Late last week, Indiana Governor Mitch Daniels signed an executive order that directs state agencies “to conditionally establish and operate a state-based healthcare benefit exchange.” Indiana is the latest in a string of states that are both suing the federal government over the Affordable Care Act and preparing to comply with it.
In a statement issued after signing the executive order, Gov. Daniels chided the health reform law for being too costly and complex. But he also acknowledged that it would be in his state’s best interest to begin thinking about a framework, should legal proceedings fail.
“The nation will be best served by the repeal of this expensive and unworkable law, or by its judicial overturn,” he said. “But for now, there seems no alternative but to prepare for the possibility that Indiana will try to operate an exchange of some kind.”
Just in the last week, six other states have joined legal efforts to repeal the ACA: Iowa, Kansas, Maine, Ohio, Wisconsin and Wyoming added to the list of 21 other states suing, or in the process of suing, the federal government over the health care law.

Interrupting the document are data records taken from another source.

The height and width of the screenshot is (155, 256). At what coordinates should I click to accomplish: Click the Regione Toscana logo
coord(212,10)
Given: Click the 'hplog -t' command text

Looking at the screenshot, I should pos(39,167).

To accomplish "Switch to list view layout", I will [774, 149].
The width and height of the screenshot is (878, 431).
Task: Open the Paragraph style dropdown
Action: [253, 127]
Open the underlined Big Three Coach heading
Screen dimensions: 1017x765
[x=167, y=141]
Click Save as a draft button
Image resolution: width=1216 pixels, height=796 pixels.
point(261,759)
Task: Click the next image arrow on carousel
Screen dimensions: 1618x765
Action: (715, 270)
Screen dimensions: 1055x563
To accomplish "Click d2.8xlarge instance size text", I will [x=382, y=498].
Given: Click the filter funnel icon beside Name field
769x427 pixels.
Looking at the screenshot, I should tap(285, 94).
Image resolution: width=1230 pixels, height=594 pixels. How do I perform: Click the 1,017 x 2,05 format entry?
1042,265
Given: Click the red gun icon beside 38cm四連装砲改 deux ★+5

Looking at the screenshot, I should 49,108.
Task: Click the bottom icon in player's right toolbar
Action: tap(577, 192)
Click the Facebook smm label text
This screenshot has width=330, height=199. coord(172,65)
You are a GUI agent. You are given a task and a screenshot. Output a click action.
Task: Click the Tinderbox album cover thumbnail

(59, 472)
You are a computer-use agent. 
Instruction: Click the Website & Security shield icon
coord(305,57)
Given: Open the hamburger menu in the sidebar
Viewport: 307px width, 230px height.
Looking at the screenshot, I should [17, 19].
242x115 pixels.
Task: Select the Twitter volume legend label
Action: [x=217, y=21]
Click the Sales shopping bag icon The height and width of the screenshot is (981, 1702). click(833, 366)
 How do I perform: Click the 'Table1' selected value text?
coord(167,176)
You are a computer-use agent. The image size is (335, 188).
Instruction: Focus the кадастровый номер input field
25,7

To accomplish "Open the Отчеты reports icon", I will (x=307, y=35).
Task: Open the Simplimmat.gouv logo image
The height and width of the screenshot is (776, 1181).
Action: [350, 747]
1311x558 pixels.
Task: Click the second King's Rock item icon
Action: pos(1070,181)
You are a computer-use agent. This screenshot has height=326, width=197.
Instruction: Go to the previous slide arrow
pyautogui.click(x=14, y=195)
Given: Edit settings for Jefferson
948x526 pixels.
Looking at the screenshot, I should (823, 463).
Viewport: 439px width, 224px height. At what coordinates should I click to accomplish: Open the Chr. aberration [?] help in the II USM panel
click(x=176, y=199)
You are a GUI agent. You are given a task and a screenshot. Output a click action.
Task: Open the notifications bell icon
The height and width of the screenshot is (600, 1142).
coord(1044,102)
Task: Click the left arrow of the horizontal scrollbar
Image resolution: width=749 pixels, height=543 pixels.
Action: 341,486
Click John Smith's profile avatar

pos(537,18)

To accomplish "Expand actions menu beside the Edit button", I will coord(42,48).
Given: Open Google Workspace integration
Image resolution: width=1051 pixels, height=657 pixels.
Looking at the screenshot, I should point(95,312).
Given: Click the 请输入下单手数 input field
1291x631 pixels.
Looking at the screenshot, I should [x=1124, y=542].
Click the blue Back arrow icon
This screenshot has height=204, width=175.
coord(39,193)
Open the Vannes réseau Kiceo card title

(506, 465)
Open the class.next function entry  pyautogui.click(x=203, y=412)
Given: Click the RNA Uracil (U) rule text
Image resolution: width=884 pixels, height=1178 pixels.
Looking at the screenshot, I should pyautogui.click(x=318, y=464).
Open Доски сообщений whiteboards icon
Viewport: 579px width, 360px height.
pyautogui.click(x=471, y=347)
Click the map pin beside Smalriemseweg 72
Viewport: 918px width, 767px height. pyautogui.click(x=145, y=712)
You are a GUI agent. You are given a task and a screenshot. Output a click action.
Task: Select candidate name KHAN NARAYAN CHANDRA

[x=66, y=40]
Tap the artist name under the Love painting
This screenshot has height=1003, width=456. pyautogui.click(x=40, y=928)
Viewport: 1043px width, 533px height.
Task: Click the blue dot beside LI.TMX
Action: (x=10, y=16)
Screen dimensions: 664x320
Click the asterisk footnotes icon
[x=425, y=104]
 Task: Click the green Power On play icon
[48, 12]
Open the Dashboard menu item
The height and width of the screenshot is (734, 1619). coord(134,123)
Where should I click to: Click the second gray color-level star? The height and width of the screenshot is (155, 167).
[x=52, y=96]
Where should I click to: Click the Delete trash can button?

The US House of Representatives successfully passed a bill to repeal the ACA, but Senate Democrats have declared the bill “dead on arrival,” so judicial efforts will continue to be the focus of health reform opponents.
According to the Gov. Daniels’ office, an estimated 1.4 million Hoosiers would use a health insurance exchange, “however, the numbers are likely to increase as businesses and individuals drop their existing health insurance to receive tax credits.”
CivSource has requested comments regarding the accuracy of those estimates, and the likelihood of Indiana businesses and citizens giving up their existing health insurance, from Gov. Daniels’ office.